Meine Freundin Iris, die Pferdezüchterin, verbrachte gerade ein paar Tage in Heidelberg. Einmal im Jahr besuchte sie das Grab ihrer Zwillingsschwester Marga, die vor drei Jahren bei einem tragischen Reitunfall auf dem Leierhof ums Leben gekommen war. Wie immer, wenn Iris in Heidelberg Station machte, übernachtete sie bei Edda, ihrer alten Mentorin in Ziegelhausen. Bei ihr holte sie sich Rat in allen Fragen, die mit Pferdehaltung zu tun hatten. Und seit neuestem auch in Zuchtfragen.

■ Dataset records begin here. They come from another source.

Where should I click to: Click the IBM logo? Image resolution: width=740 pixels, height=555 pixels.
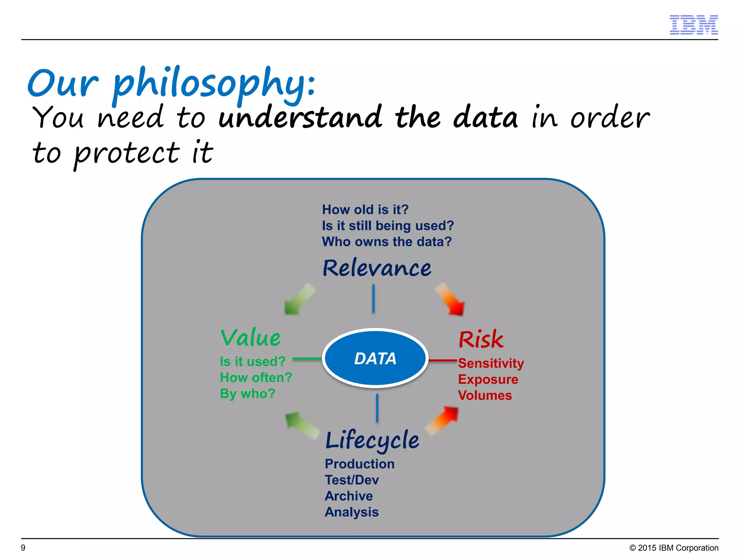pyautogui.click(x=693, y=25)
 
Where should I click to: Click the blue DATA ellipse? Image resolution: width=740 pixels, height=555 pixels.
pyautogui.click(x=375, y=358)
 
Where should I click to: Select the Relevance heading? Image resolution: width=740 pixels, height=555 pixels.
pyautogui.click(x=377, y=268)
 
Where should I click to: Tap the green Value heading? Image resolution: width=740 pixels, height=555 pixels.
pyautogui.click(x=250, y=338)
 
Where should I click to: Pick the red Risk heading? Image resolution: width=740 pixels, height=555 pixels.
pyautogui.click(x=481, y=340)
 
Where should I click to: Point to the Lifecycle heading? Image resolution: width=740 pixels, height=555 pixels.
pyautogui.click(x=372, y=440)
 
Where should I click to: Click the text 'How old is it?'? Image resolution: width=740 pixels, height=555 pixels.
pyautogui.click(x=365, y=210)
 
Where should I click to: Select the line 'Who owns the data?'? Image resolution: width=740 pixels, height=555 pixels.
pyautogui.click(x=387, y=242)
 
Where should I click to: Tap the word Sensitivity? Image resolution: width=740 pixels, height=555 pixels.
pyautogui.click(x=491, y=363)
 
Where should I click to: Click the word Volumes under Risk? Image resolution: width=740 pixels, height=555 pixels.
pyautogui.click(x=485, y=395)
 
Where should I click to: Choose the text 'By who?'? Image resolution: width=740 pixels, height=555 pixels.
pyautogui.click(x=248, y=393)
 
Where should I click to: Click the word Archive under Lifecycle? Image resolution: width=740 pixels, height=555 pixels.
pyautogui.click(x=349, y=496)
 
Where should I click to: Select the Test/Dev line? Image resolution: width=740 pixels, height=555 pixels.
pyautogui.click(x=352, y=480)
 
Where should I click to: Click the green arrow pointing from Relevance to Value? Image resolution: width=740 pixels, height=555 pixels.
pyautogui.click(x=299, y=299)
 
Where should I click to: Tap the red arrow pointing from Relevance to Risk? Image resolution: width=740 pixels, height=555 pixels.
pyautogui.click(x=450, y=299)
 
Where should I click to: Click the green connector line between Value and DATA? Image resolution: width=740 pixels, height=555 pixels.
pyautogui.click(x=307, y=359)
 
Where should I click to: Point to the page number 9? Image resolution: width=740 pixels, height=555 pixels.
pyautogui.click(x=23, y=547)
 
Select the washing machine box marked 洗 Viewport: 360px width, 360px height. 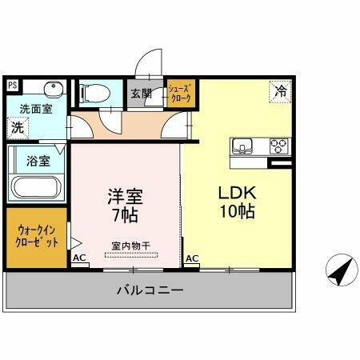coord(16,126)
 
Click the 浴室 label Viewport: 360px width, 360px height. coord(38,160)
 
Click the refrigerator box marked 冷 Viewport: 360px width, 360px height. coord(280,92)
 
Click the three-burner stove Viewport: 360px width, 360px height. coord(278,146)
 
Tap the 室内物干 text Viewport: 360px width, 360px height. coord(130,246)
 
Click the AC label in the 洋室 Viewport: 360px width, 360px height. coord(79,258)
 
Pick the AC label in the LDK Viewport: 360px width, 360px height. coord(192,258)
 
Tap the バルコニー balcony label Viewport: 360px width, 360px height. coord(150,290)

„Iris will Freibergerpferde mit Trakehnern kreuzen und verspricht sich viel von dieser Mischung. Deshalb hat sie mich gefragt, ob ich ihr vielleicht Nine als Zuchtstute ausleihen will.“

Gerson stand auf, um den Ball des Jungen, der schon wieder zu uns heraufgerollt war, zurück zu kicken. Der Kleine wollte Aufmerksamkeit; offensichtlich hatte er sich einen Spielonkel gesucht und ihn auch gefunden.

„Du könntest Nine in ihre Obhut geben?“, fragte Gerson und setzte sich wieder auf die Bank.

„Über Einzelheiten haben wir noch nicht gesprochen. Ich habe mir immer schon ein Fohlen von Nine gewünscht, aber als Zuchtstute will ich sie nicht abgeben. Iris versteht das, sie will Nine trotzdem mit zu sich nach Montmirail nehmen.“

Iris war kurz nach Margas Tod mit ihren Pferden vom jurassischen Teil des Kantons Bern in das kleine Dorf Montmirail im französischsprachigen Kanton Jura gezogen, in die Franches Montagnes, die Freiberge, dem Zuchtgebiet der Freiberger Pferde. Sie sprach fließend Französisch, weil ihre Großeltern aus dem Industriestädtchen Tramelan im Jura stammten. Ihr Großvater hatte dort eine kleine Uhrenfabrik mit 20 Arbeitern besessen, lange bevor die Swatch in China produziert wurde. Heute gab es in Tramelan kaum noch Uhrenfabriken, dafür war die Nachbarstadt Saignelegier wieder zum Zentrum der Freibergerzucht geworden. Die Pferdezucht stellte dort einen beachtlichen Wirtschaftsfaktor dar.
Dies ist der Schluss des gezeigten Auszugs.